Just after the LERF paper was announced last week, I couldn't help but imagine how eventually the method could be paired with a in-NeRF editor. What year that would happen in, I could only imagine. As it turned out, I needed to wait less than two weeks, for with the publication of Instruct-NeRF2NeRF, several of my dreams became available.
UC Berkeley researchers have developed a groundbreaking new method for editing 3D scenes using simple text-based instructions, called Instruct-NeRF2NeRF. The technique allows users to make diverse local and global scene edits, offering a more accessible and intuitive 3D editing experience for everyone, even those without specialized training.
Traditional 3D editing tools require extensive training and expertise, but the emergence of neural 3D reconstruction techniques has made it easier to create realistic digital representations of real-world scenes. However, the tools for editing these scenes have remained underdeveloped, creating a barrier for those without specialized skills. Instruct-NeRF2NeRF aims to change that by allowing users to edit 3D scenes using simple text instructions.
In other words, Instruct-NeRF2NeRF allows for a user to edit a NeRF based solely off of a text prompt. On its own, it's an extremely powerful tool; paired with the power of LERF, it becomes a very dangerous combo.
If the model in the above video looks familiar, it's because it's Ethan Weber, one of the NeRFstudio founders and researcher at UC Berkeley.
The researchers evaluated their approach on a variety of captured NeRF scenes, demonstrating that their method can accomplish diverse contextual edits on real scenes. This includes environmental changes such as adjusting the time of day or localized changes that modify specific objects within the scene.
Instruct-NeRF2NeRF works by using an image-conditioned diffusion model, InstructPix2Pix, to iteratively edit input images while optimizing the underlying scene. This results in an optimized 3D scene that respects the edit instruction, allowing for more realistic and targeted edits than previous methods. By enabling a wide variety of edits using flexible and expressive textual instructions, the approach makes 3D scene editing more accessible and intuitive for everyday users.

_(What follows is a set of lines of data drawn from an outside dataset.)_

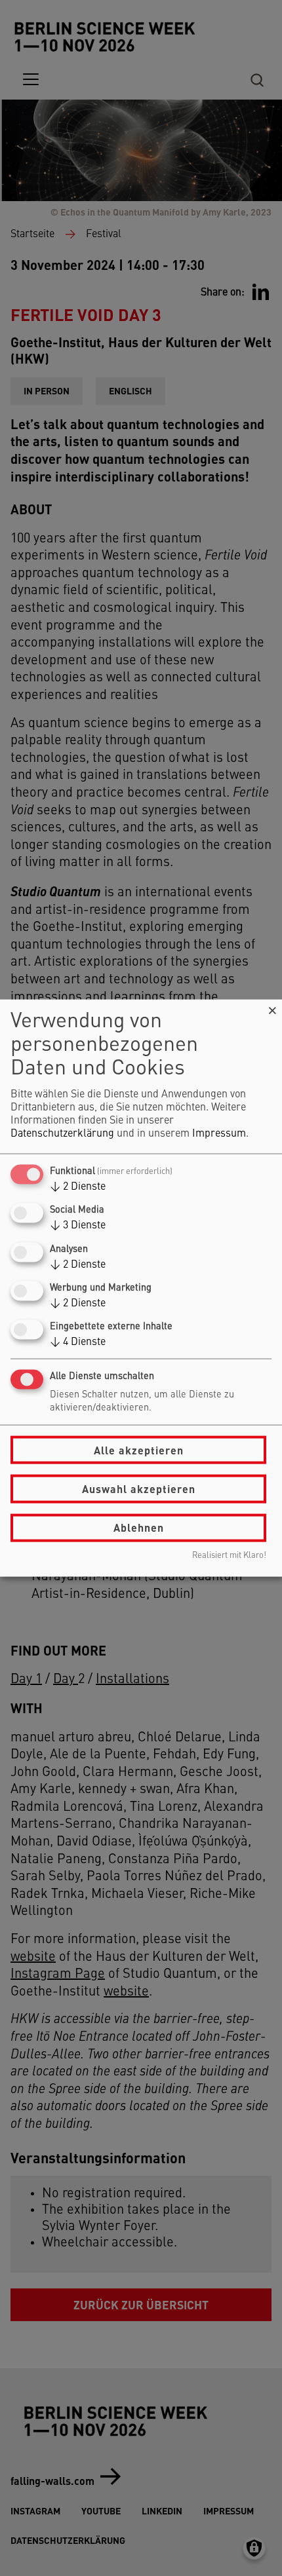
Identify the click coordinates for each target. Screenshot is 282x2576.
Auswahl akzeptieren (138, 1489)
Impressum (219, 1134)
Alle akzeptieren (139, 1449)
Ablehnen (138, 1527)
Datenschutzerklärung (62, 1134)
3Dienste (78, 1226)
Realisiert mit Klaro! (229, 1555)
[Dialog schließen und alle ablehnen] (272, 1008)
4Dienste (78, 1342)
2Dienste (78, 1187)
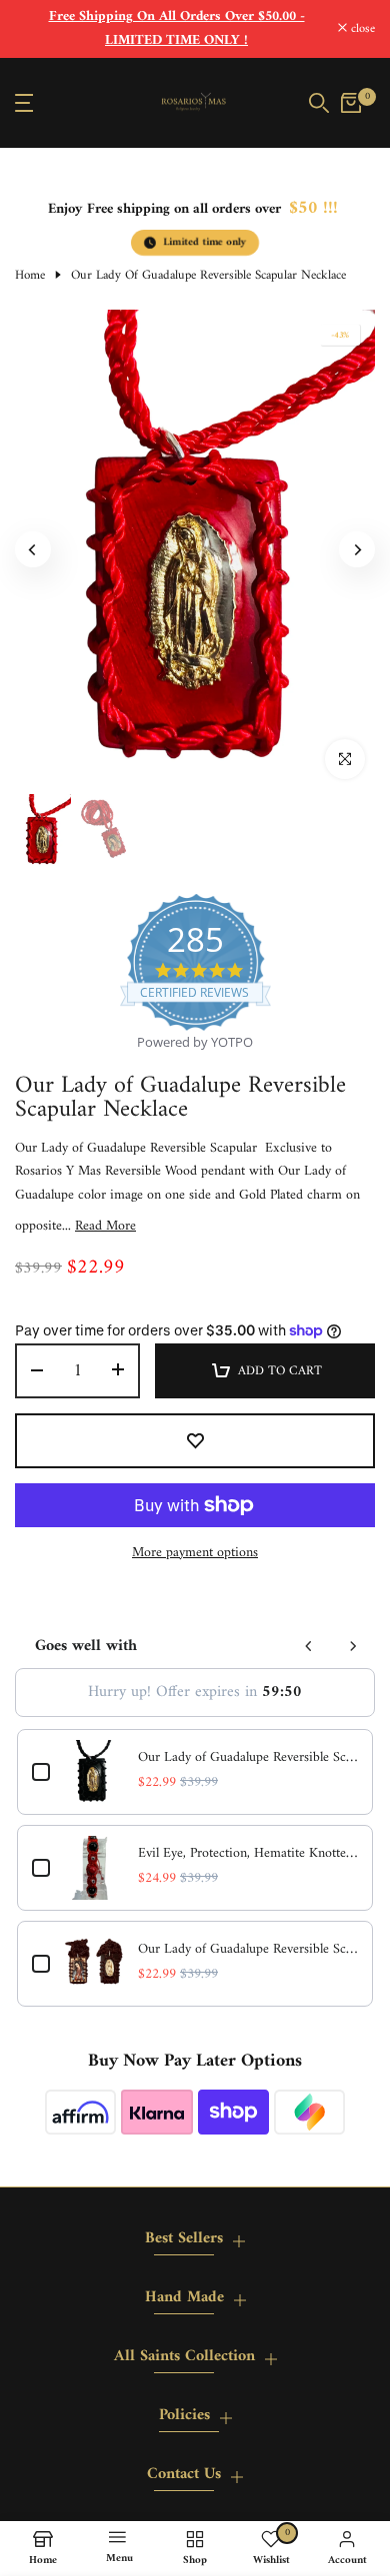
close (361, 29)
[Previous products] (309, 1646)
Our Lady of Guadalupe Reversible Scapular (248, 1950)
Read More (105, 1227)
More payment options (195, 1553)
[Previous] (33, 549)
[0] (351, 103)
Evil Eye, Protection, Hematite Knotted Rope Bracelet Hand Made (248, 1854)
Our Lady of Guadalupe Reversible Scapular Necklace (248, 1758)
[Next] (357, 549)
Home (30, 276)
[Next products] (353, 1646)
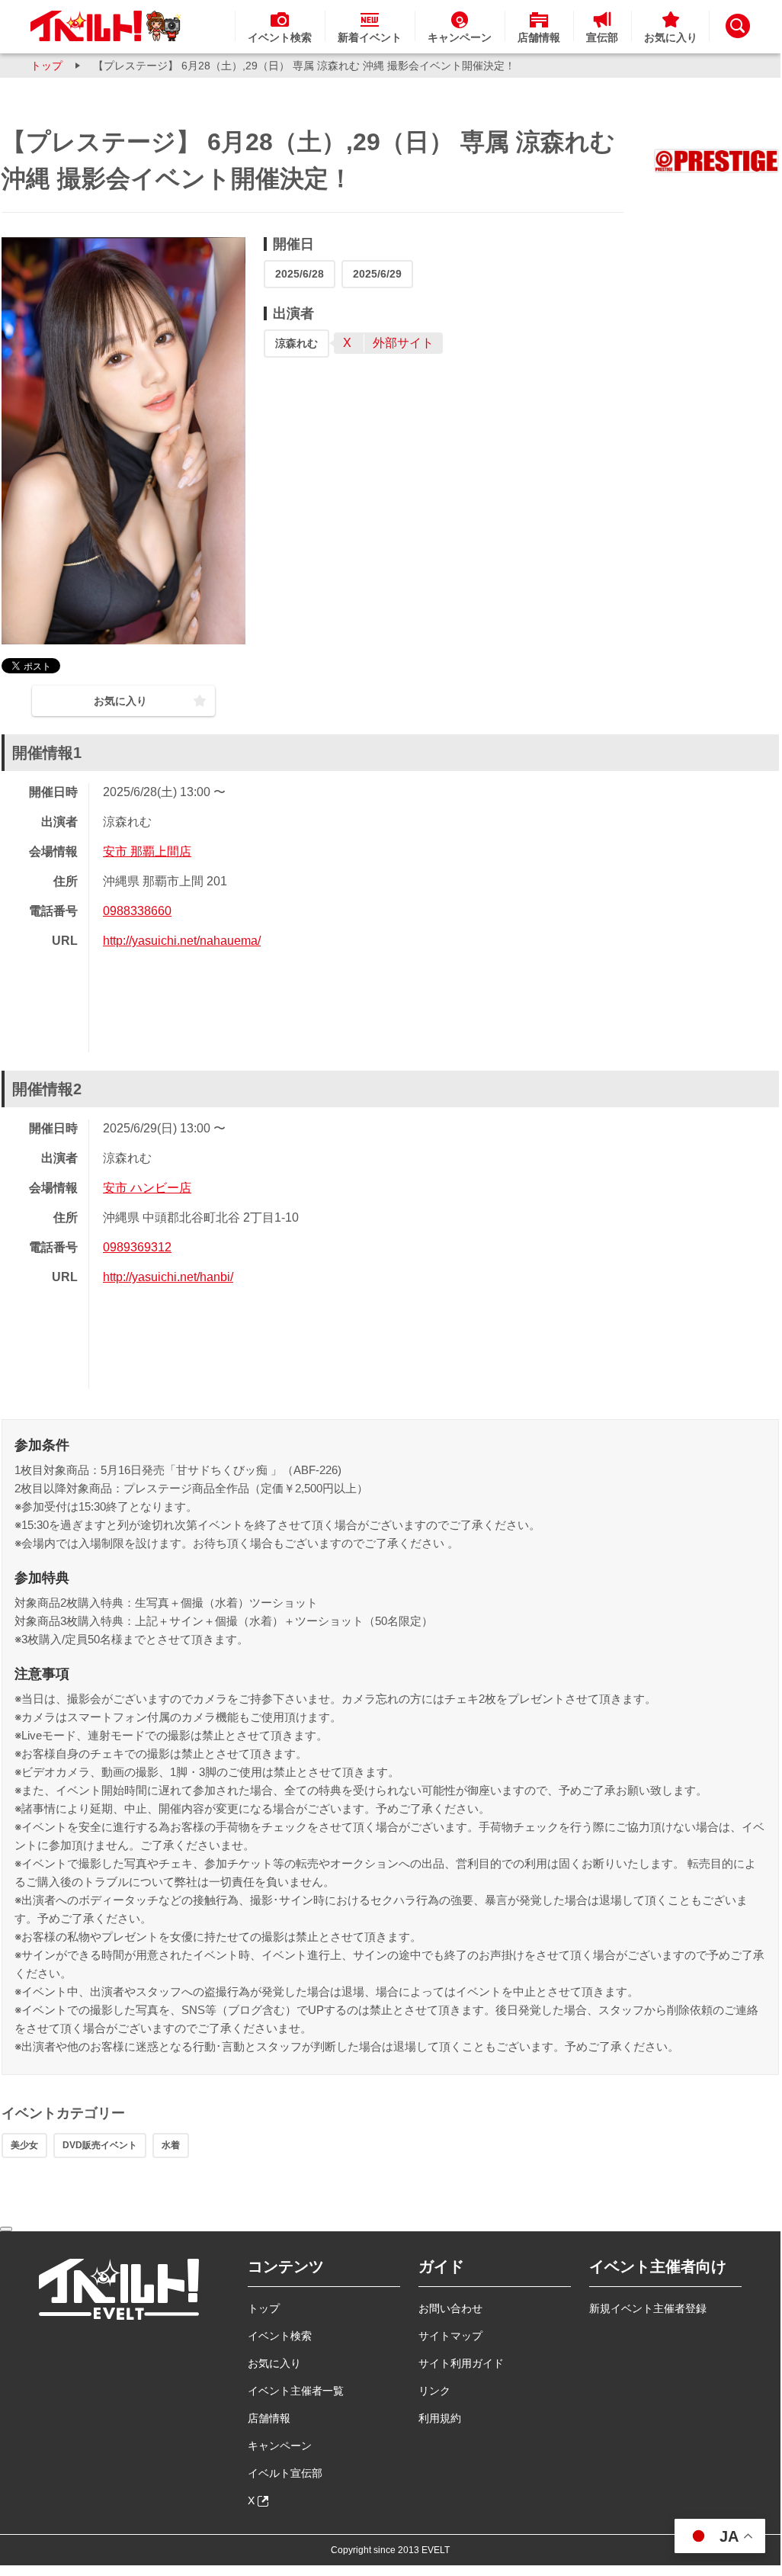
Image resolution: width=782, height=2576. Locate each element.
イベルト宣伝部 (285, 2473)
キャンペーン (280, 2445)
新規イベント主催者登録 (648, 2308)
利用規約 (439, 2418)
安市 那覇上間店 (147, 851)
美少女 (24, 2145)
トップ (46, 65)
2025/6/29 (377, 274)
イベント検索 (280, 2336)
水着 (171, 2145)
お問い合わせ (450, 2308)
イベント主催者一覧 (296, 2391)
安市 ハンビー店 (147, 1187)
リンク (434, 2391)
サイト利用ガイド (461, 2363)
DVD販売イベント (99, 2145)
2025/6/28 (299, 274)
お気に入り (274, 2363)
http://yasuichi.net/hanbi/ (168, 1276)
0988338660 (137, 910)
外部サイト (403, 342)
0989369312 (137, 1247)
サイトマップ (450, 2336)
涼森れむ (296, 343)
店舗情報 (269, 2418)
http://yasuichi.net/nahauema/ (182, 940)
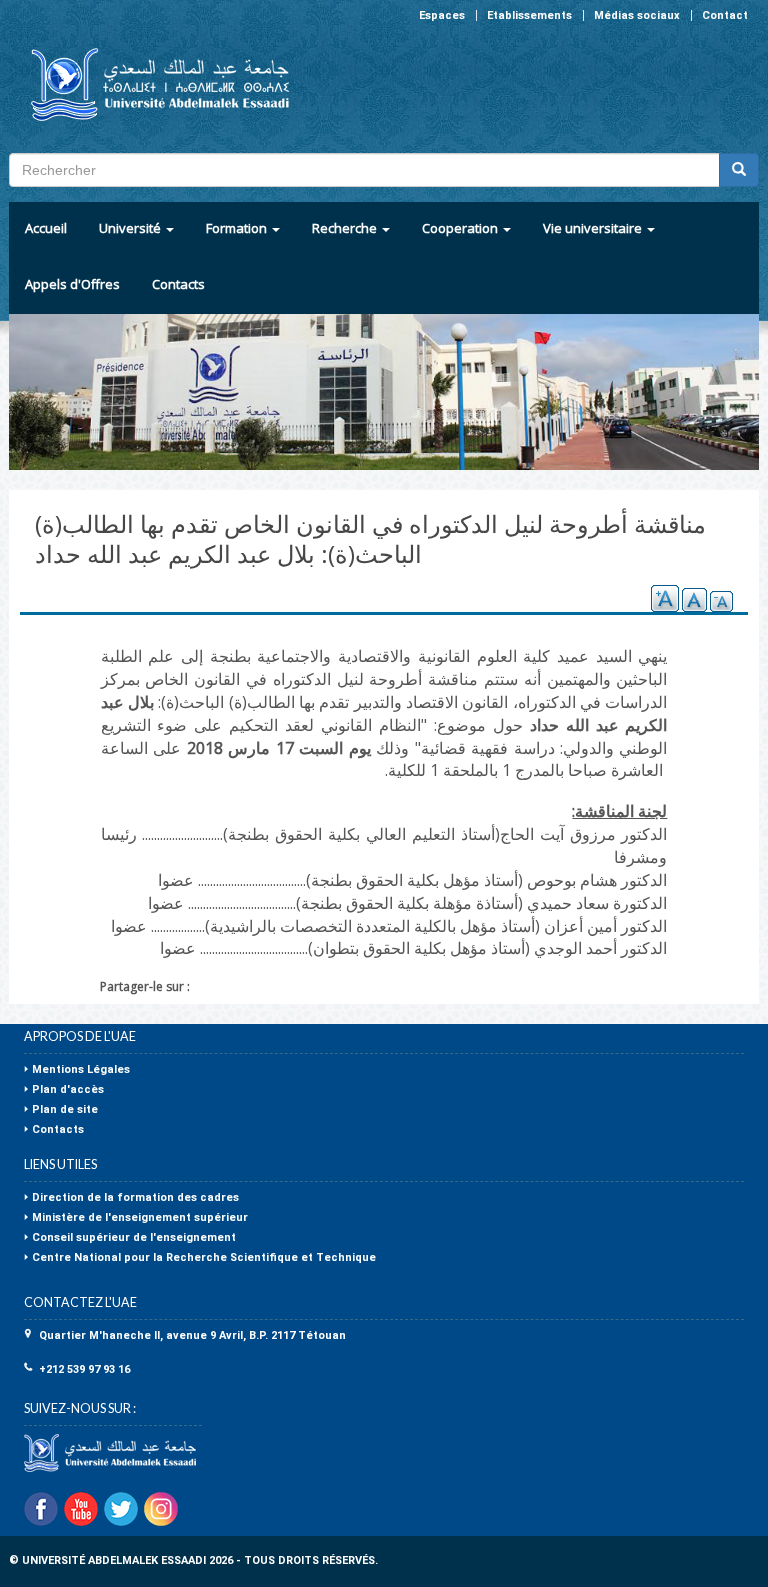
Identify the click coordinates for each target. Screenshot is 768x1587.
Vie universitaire (594, 228)
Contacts (178, 284)
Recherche (346, 228)
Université (131, 228)
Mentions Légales (81, 1069)
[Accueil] (151, 84)
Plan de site (65, 1109)
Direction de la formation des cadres (135, 1197)
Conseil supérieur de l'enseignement (134, 1237)
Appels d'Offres (72, 284)
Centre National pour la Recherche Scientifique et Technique (204, 1257)
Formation (238, 228)
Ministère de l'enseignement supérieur (140, 1217)
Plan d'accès (68, 1089)
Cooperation (461, 228)
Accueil (46, 228)
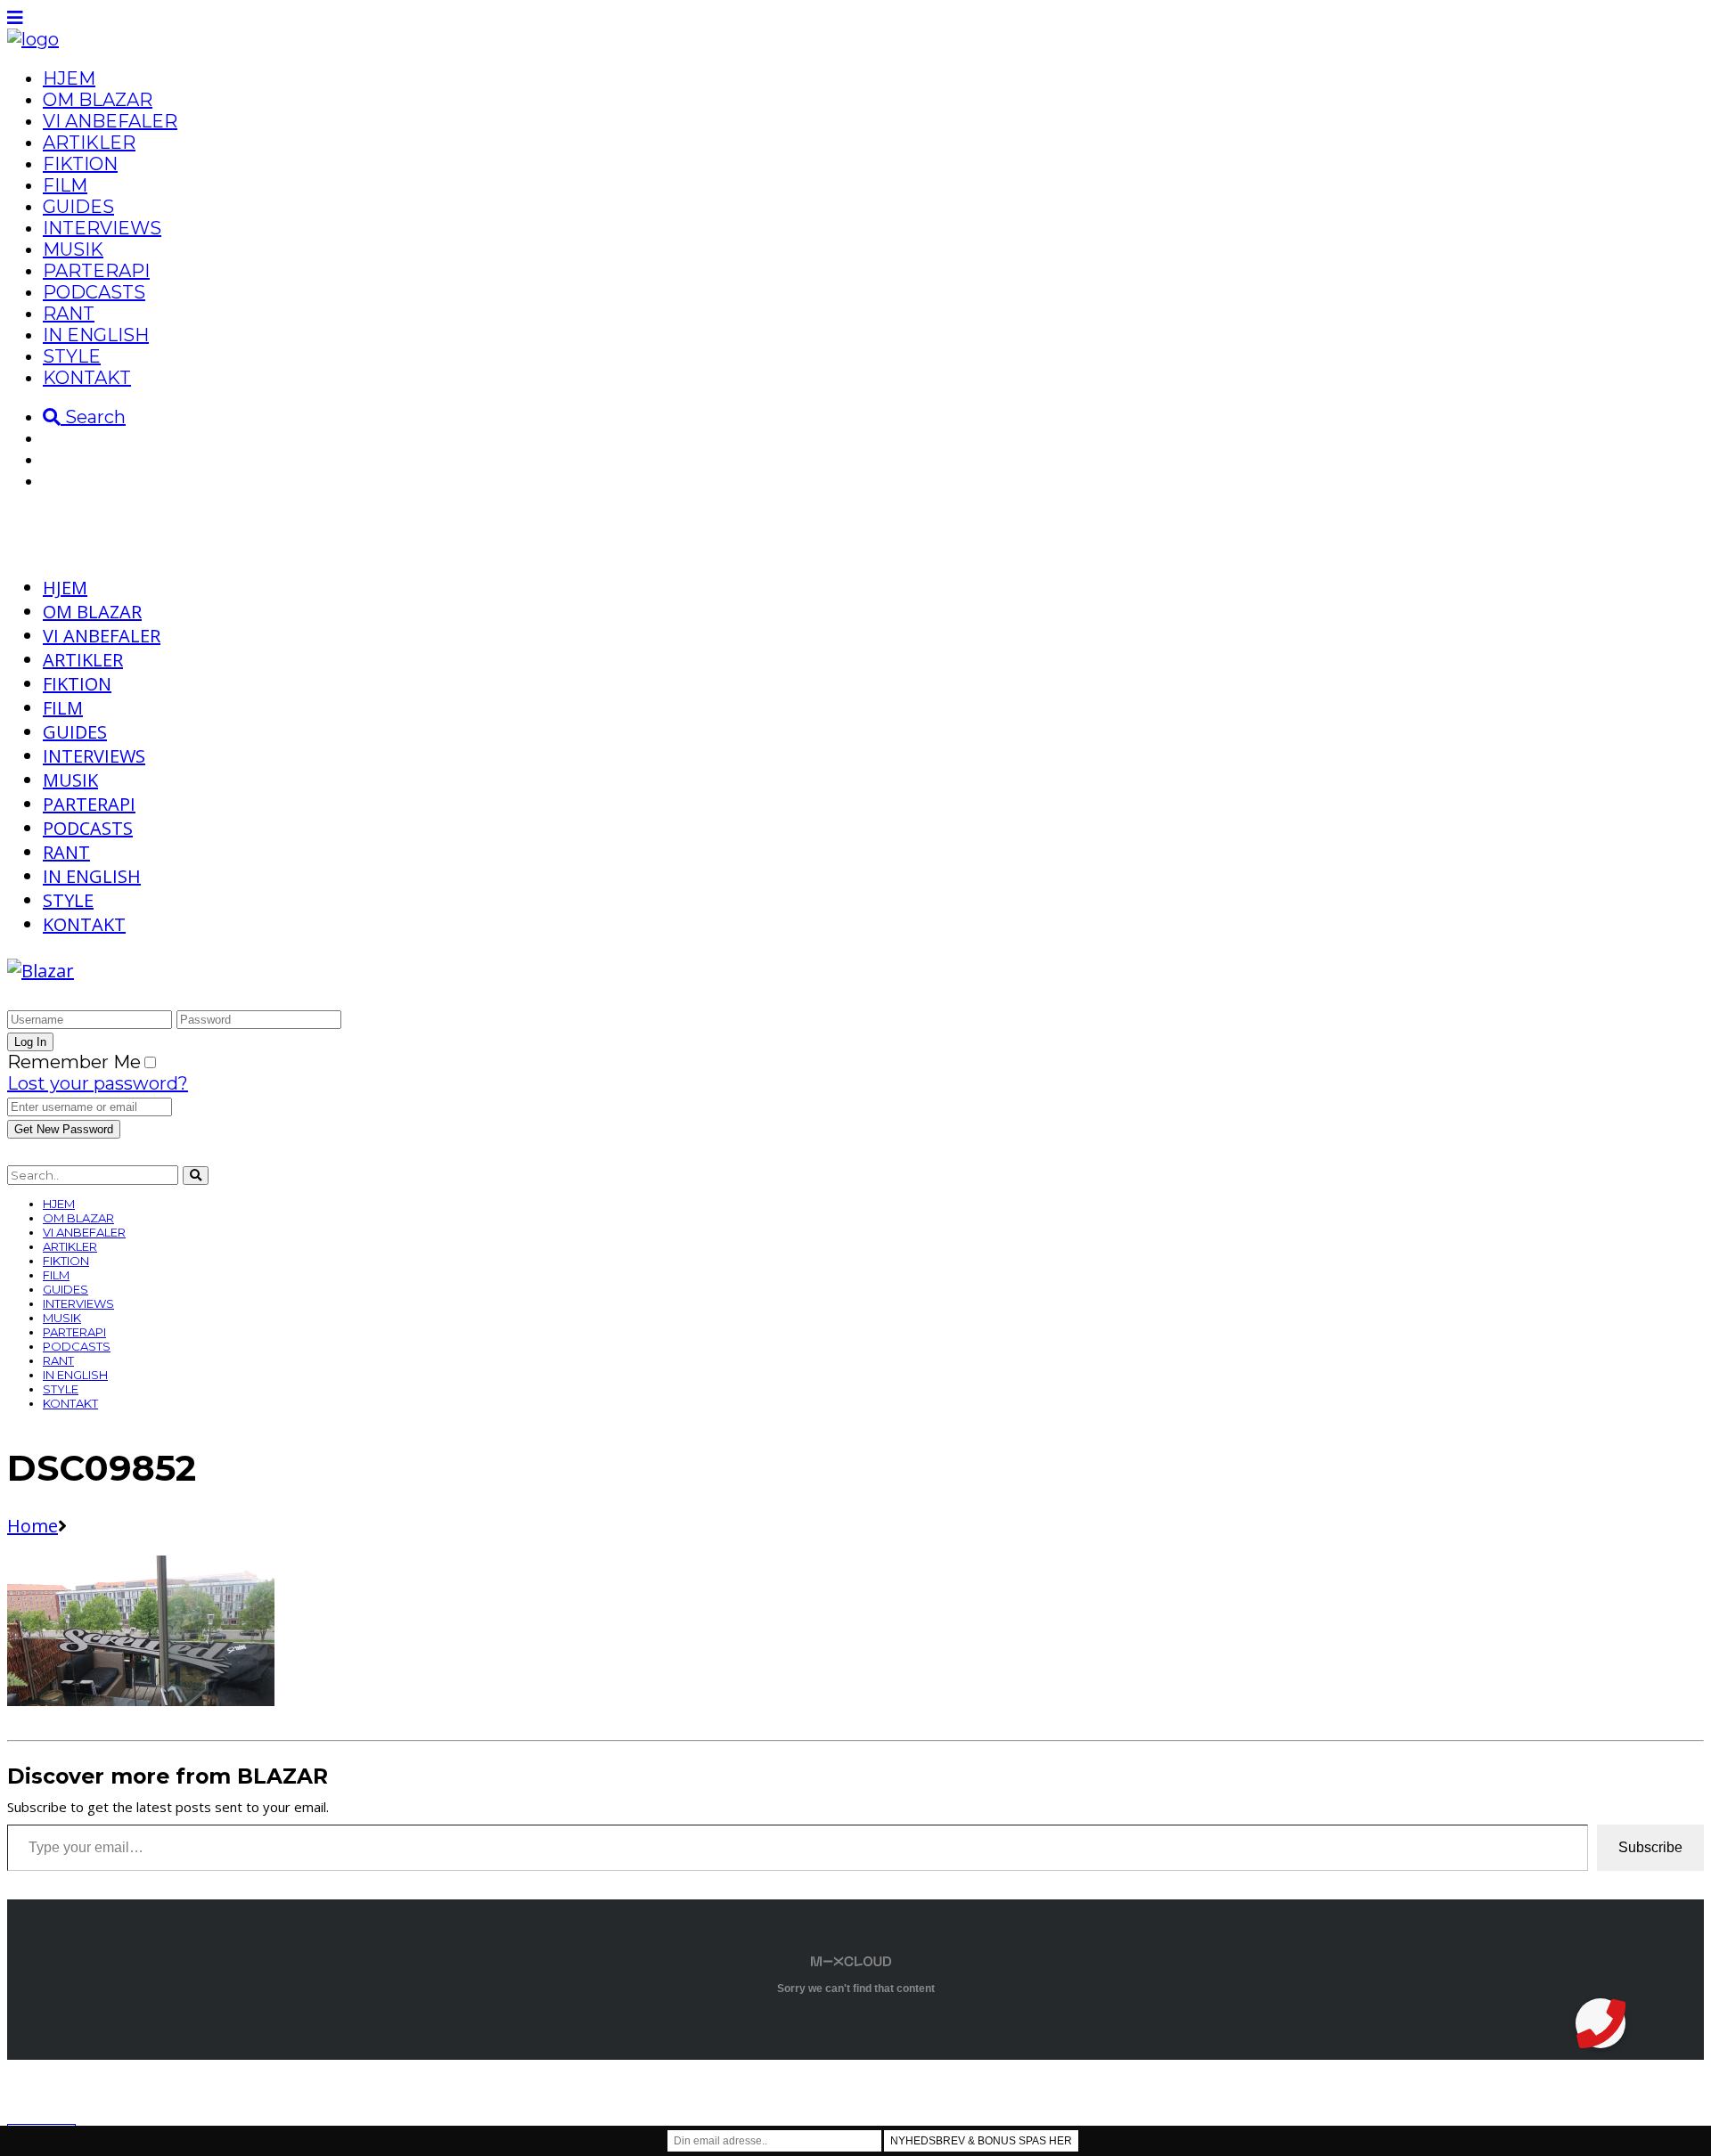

The researchers evaluated their approach on a variety of captured NeRF scenes, demonstrating that their method can accomplish diverse contextual edits on real scenes. This includes environmental changes such as adjusting the time of day or localized changes that modify specific objects within the scene. This can either be applied on the global level of the scene or on an individual subject.
Using natural language instructions, even beginners can achieve high-quality results without the need for additional tools or specialized knowledge. This innovative method provides a more user-friendly interface for 3D editing and has the potential to revolutionize the way 3D scenes are created and modified.
These NeRFs were originally generated in Nerfstudio using the NeRFfacto model. Several of the Instruct-NeRF2NeRF authors are also on the NeRFstudio team including Matt Tancik and Professor Angjoo Kanazawa. The project page also states that an official NeRFstudio integration is coming. Several of the recent developments have been shown to work in NeRFstudio and with this, NeRFstudio remains the most open NeRF project for adding on new plugins and discoveries.
Instruct-NeRF2NeRF addresses some limitations of previous text-based stylization approaches, such as their inability to incorporate localized edits. The researchers were able to enable mask-free instructional edits by taking advantage of the recent instruction-based 2D image-conditioned diffusion model, resulting in a purely language-based interface that enables a wider range of intuitive and content-aware 3D editing.
This development comes as natural language is increasingly seen as the next "programming language" for specifying complex tasks, with large-language models (LLMs) like GPT and ChatGPT enabling more user-friendly interfaces through language instructions. The researchers' work is the first to demonstrate instructional editing in 3D, which is particularly significant given the difficulty of the base task.
Instruct-NeRF2NeRF could revolutionize the 3D editing field, offering a user-friendly, instruction-based interface that allows for a wide range of intuitive and content-aware edits. By enabling even novice users to create high-quality 3D scenes without the need for specialized knowledge, this groundbreaking technique has the potential to transform the way we create and interact with digital 3D content. With each passing week, I find myself needing to re calibrate my expectations for the evolution of the field. What will be announced next is anyone's guess, but I am fairly sure that the team of researchers at UC Berkeley will be involved.